HMRC’s test is there to ensure that a director’s remuneration – salary, dividends, benefit in kind and pension contributions – are reasonable for the duties and work completed. 

Contributions cannot be more than a company’s annual profit, but if there was no profit, then there would be no corporation tax.

Directors do not have to contribute from their limited company and that they can make a contribution from personal cash, but the company will not benefit from corporation tax relief. 

Unfortunately, many business owners may fail to effectively extract wealth from their business without help because their focus is naturally on making their businesses profitable.

Batchelor says: “In many cases, business owners fail to plan effectively because they’re extremely busy and focused on making their businesses profitable and secure in the here and now.
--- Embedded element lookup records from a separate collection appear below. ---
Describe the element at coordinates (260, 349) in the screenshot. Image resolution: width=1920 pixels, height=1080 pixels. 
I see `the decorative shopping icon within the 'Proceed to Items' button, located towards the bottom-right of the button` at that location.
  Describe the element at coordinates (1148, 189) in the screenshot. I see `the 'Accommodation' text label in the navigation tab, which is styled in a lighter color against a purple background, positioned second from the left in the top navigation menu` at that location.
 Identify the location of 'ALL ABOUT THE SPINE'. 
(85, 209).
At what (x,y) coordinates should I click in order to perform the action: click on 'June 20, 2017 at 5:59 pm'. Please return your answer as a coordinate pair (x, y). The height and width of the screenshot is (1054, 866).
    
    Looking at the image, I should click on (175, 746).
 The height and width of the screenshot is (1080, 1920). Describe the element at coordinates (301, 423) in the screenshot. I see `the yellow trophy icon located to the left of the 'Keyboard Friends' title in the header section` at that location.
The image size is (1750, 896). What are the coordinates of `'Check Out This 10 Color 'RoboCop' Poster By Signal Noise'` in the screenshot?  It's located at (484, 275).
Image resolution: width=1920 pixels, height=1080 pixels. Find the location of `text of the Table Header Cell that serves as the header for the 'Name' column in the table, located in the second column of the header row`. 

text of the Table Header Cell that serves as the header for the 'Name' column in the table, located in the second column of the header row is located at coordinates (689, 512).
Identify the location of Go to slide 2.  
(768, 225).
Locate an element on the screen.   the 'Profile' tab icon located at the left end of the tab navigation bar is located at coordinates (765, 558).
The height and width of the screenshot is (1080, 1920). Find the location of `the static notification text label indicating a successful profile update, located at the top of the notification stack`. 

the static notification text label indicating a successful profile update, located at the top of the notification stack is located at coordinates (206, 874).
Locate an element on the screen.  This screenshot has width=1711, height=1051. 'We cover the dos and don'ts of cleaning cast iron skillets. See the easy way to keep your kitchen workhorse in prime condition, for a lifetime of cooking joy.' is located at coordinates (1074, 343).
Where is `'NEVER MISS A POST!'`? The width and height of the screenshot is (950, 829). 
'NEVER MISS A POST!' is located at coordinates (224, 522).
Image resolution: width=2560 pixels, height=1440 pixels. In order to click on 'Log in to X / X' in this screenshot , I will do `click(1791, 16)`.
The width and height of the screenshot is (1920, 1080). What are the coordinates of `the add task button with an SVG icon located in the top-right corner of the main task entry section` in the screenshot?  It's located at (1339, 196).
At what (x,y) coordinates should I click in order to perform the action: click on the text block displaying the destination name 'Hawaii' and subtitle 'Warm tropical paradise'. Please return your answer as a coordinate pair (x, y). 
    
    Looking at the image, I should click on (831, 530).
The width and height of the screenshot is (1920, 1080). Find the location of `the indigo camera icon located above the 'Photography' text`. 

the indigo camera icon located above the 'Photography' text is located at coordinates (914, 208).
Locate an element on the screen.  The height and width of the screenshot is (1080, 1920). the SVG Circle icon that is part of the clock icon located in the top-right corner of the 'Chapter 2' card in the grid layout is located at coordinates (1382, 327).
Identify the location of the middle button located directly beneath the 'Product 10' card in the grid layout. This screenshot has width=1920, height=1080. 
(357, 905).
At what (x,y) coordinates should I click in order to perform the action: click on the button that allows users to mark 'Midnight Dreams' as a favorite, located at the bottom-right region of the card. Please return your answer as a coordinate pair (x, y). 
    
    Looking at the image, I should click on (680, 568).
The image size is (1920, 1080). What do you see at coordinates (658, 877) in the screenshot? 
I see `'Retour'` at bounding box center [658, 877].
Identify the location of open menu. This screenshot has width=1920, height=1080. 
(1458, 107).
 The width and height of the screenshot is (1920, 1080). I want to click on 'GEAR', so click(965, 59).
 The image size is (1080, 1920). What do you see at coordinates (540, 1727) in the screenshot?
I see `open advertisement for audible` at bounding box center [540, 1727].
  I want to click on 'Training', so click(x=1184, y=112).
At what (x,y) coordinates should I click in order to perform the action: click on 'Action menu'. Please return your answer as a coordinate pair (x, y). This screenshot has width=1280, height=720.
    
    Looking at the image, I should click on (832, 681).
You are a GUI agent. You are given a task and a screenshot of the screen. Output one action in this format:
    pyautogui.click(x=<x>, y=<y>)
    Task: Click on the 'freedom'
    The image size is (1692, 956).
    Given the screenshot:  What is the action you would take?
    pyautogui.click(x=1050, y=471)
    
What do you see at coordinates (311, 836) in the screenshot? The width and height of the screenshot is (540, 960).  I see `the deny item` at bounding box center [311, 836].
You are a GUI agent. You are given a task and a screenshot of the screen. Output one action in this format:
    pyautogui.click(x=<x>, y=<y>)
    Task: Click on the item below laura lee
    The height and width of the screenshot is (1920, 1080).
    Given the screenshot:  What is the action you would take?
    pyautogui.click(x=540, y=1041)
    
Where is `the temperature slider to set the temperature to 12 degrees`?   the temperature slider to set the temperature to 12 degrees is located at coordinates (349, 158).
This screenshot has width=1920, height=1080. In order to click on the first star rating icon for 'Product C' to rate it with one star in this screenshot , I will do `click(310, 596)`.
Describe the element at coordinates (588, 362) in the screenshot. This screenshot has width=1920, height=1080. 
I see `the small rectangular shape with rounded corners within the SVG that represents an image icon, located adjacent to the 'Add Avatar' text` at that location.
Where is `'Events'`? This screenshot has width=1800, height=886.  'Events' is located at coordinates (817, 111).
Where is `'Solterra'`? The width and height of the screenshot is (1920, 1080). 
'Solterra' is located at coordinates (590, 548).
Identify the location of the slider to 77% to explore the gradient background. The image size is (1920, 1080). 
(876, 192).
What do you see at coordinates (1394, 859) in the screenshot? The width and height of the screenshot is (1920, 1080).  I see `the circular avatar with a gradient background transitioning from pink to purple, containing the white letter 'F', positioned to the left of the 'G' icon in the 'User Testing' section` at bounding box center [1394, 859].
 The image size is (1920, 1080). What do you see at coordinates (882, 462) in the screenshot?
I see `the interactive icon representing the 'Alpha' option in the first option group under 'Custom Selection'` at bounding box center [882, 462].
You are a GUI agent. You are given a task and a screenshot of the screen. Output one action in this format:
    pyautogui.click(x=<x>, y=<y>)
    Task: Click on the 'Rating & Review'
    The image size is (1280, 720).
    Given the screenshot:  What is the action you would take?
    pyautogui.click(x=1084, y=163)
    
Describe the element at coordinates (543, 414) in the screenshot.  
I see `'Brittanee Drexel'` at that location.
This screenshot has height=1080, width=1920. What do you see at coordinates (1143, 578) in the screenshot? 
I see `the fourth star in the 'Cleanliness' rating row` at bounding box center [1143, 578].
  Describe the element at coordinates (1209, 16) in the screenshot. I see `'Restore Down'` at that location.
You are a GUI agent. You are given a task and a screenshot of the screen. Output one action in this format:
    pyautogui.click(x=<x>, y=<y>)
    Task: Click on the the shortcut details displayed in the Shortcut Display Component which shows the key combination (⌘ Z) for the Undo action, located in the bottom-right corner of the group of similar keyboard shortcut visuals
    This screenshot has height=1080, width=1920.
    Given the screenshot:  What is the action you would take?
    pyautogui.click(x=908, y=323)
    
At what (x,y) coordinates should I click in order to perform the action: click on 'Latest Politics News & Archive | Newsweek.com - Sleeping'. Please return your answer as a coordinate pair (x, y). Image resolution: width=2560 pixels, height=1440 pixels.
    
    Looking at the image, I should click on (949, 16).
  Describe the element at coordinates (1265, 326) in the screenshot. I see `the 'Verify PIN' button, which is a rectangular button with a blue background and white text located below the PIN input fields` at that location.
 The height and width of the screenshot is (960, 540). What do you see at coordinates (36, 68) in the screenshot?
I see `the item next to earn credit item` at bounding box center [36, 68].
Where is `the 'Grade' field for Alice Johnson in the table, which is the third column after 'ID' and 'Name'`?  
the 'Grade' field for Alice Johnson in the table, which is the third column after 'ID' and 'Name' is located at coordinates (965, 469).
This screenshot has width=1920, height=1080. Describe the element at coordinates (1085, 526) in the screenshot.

This is completely understandable, as keeping the ship on an even keel can consume most, if not all, of their available time and attention.

"If they don’t have the benefit of professional advice from a financial planner, accountant or lawyer, however, what they perceive as the best course of action may not be the optimum route." 

He adds: "Since many business owners pour a high proportion of their personal assets into their business, they may regard it as effectively being their pension and this can sometimes mean that other investments, such as pensions, take a back seat.

"Financial planners can help by working with their accountancy colleagues, using cash flow projections, and helping business owners set aside a prudent amount of money to allocate to pensions or other investments, that will ensure the business owner is well provisioned in the future."

Getting advice

Small business owners often do not fully understand the benefits of how they can extract wealth from their businesses into pensions as well as the complexities of actually doing it, which often results in no action being taken.

Seb Ridout, chartered financial planner at First Wealth, says: “Expecting them to fully understand the intricacies of how to extract profit from a limited company in a tax-efficient manner and to then go on and take advantage of all these benefits by investing into pensions is possibly unrealistic.